Efficient free energy and enhanced sampling calculations of protein-protein interactions


SUPERVISOR: CHRIS OOSTENBRINK

Project assigned to: ZUZANA JANDOVA


Background.

Modern molecular life sciences place a large emphasis on the complex interactions between proteins and corresponding networks. In the pharmaceutical sciences, the focus is shifted from small-molecule drugs to so-called ‘biologicals’, which may be complex protein systems. Computational descriptions of such interactions lead to insight at the molecular level and predictions of affinities between proteins open the way to the rational design of novel therapeutics.
In this project, members of the 14-3-3 protein family and a typical binding partner are chosen as model proteins to apply various novel methods. The 14-3-3 proteins combine interesting physicochemical features with high biological/medicinal relevance. 14-3-3 proteins (14-3-3s) are important modulators of several key signaling proteins regulating critical biological activities such as cell cycle control, cell growth, proliferation, and apoptosis (1,2,3). 14-3-3s are associated with oncogenic proteins, such as Raf-1, Bcr-Abl, Bcr, and polyoma middle T-antigen, and are particularly abundant in the mammalian brain where they have been associated to the pathophysiology of various neurological and neurodegenerative disorders, including Creutzfeldt-Jakob, Alzheimer’s, Parkinson’s and polyglutamine repeat diseases (4,5,6).


Aims and methods.

An accurate description of protein-protein interactions and the relevant free energy differences crucially depend on appropriate sampling of all relevant conformational states, both in the bound as well as in the unbound state of the binding partners. While relatively efficient computational tools have been described for the interactions between proteins and small molecules, the protein-protein interactions pose additional challenges due to the large diversity in amino acid sequences and the intrinsic flexibility of protein structures.

In the current proposal, we will develop efficient free energy methods and enhanced sampling tools to compute the binding free energy for phosphylated peptides binding to the 14-3-3 protein.

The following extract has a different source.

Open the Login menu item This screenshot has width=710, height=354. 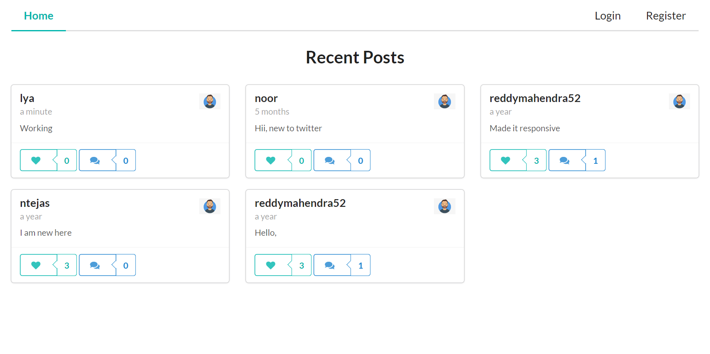coord(608,16)
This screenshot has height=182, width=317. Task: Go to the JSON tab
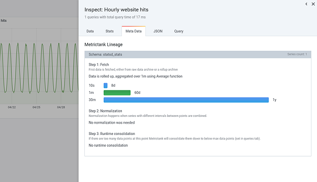point(158,31)
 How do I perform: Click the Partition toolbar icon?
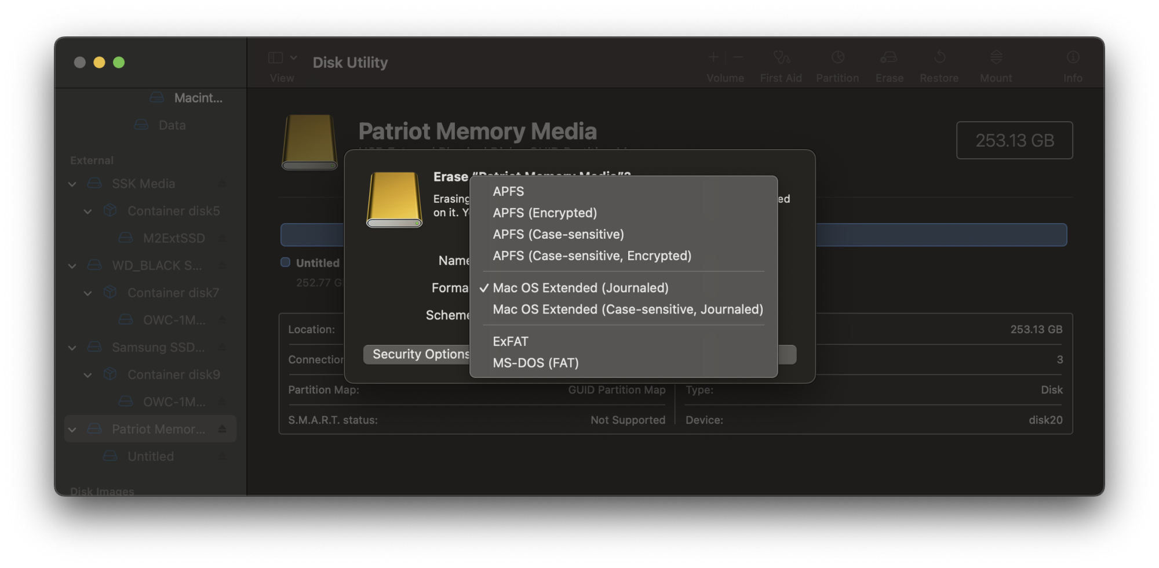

Crystal structures of various 14-3-3 proteins are available and show that each monomer is composed of nine α-helices arranged in antiparallel fashion to form an amphipathic groove that mediates the bindings of the partners in a serine/threonine-phosphorylation dependent way. The binding process will be described using Hamiltonian replica exchange (H-REMD) calculations, in combination with distance field distance restraints (7,8). We will apply different schemes of H-REMD where enhanced sampling results from the application of distance restraints at distances of increasing lengths. The main advantage of applying H-REMD over sequential umbrella sampling simulations comes from the fact that the replicas exchange in a controlled manner exploiting natural movements rather than trying to overcome steric obstacles on the ligand pathway. Moreover, multiple binding paths can be sampled reversibly, where the application of distance-field restraints will ensure that the peptide finds the proper position in the 14-3-3 binding groove.
Overall, the developed methods will be applicable for a wide variety of protein-protein interactions and the enhanced sampling tools will allow for the calculation of complex potential of mean force profiles to describe the interaction between very flexible molecules.

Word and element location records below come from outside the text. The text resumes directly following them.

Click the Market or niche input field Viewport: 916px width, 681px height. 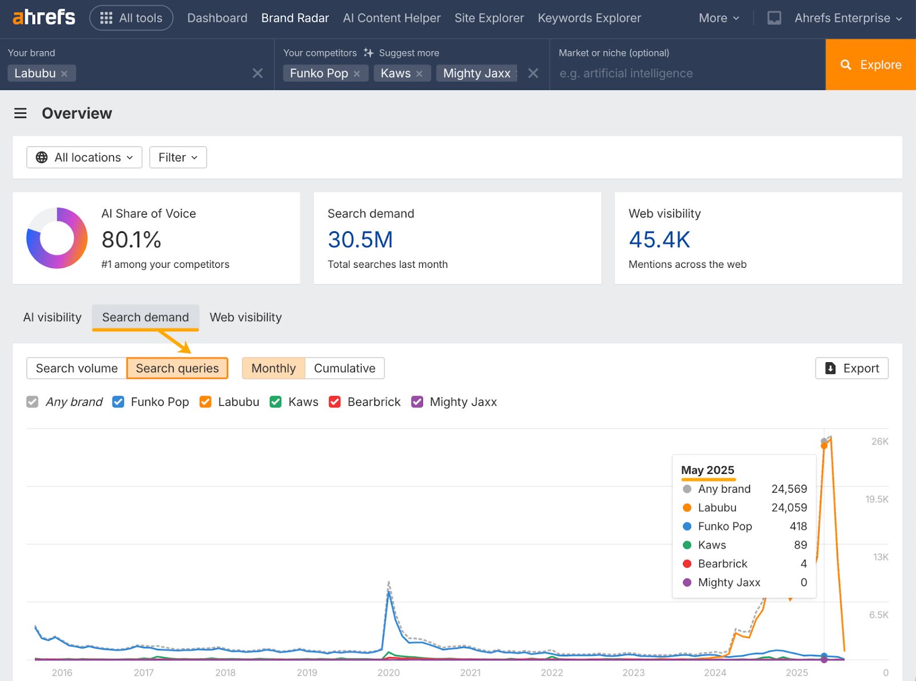(x=658, y=73)
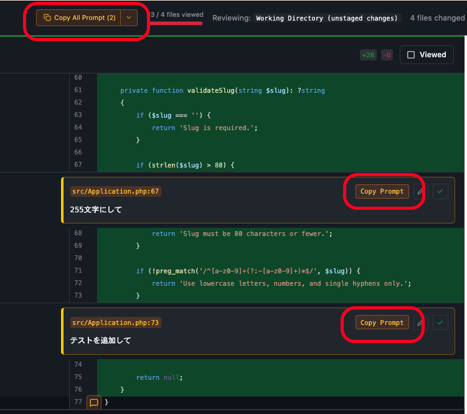The image size is (467, 414).
Task: Edit the comment on Application.php:67 with pencil icon
Action: click(420, 192)
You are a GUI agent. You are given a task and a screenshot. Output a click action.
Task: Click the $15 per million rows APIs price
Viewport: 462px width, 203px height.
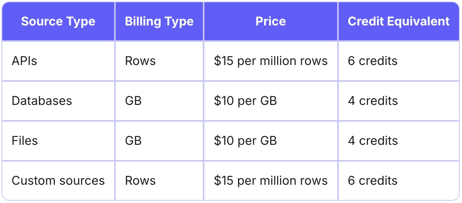click(x=271, y=61)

1. Morrison, D. K. The 14-3-3 proteins: integrators of diverse signaling cues that impact cell fate and cancer development. Trends Cell Biol. 2009, 19, 16-23.
2. Gardino, A. K. Structural determinants of 14-3-3 binding specificities and regulation of subcellular localization of 14-3-3- ligand complexes: A comparison of the X-ray crystal structures of all human 14 3 3 isoforms. Semin. Canc. Biol. 2006, 16, 173-182.
3. Freeman, A. K., Morrison, D. K. 14-3-3 Proteins: diverse functions in cell proliferation and cancer progression. Semin. Cell Dev. Biol. 2011, 22, 681-687.
4. Steinacker, P., Aitken, A., Otto, M., 14-3-3 proteins in neurodegeneration. Semin. Cell Dev. Biol. 2011, 22, 696-704.
5. Mackie, S., Aitken, A., Novel brain 14-3-3 interacting proteins involved in neurodegenerative disease. FEBS J. 2005, 272, 4202-4210.
6. Shimada, T., Fournier, A. E., Yamagata, K. Neuroprotective Function of 14-3-3 Proteins in Neurodegeneration. BioMed. Res. Int. 2013, 2013, 564534.
7. Hritz, J., Oostenbrink, C. Optimization of replica exchange molecular dynamics by fast mimicking. Journal of Chemical Physics 2007, 127, 204104.
8. de Ruiter, A., Oostenbrink, C. Protein-ligand binding from distancefield distances and Hamiltonian replica exchange simulations. Journal of Chemical Theory and Computation 2013, 9, 883-892.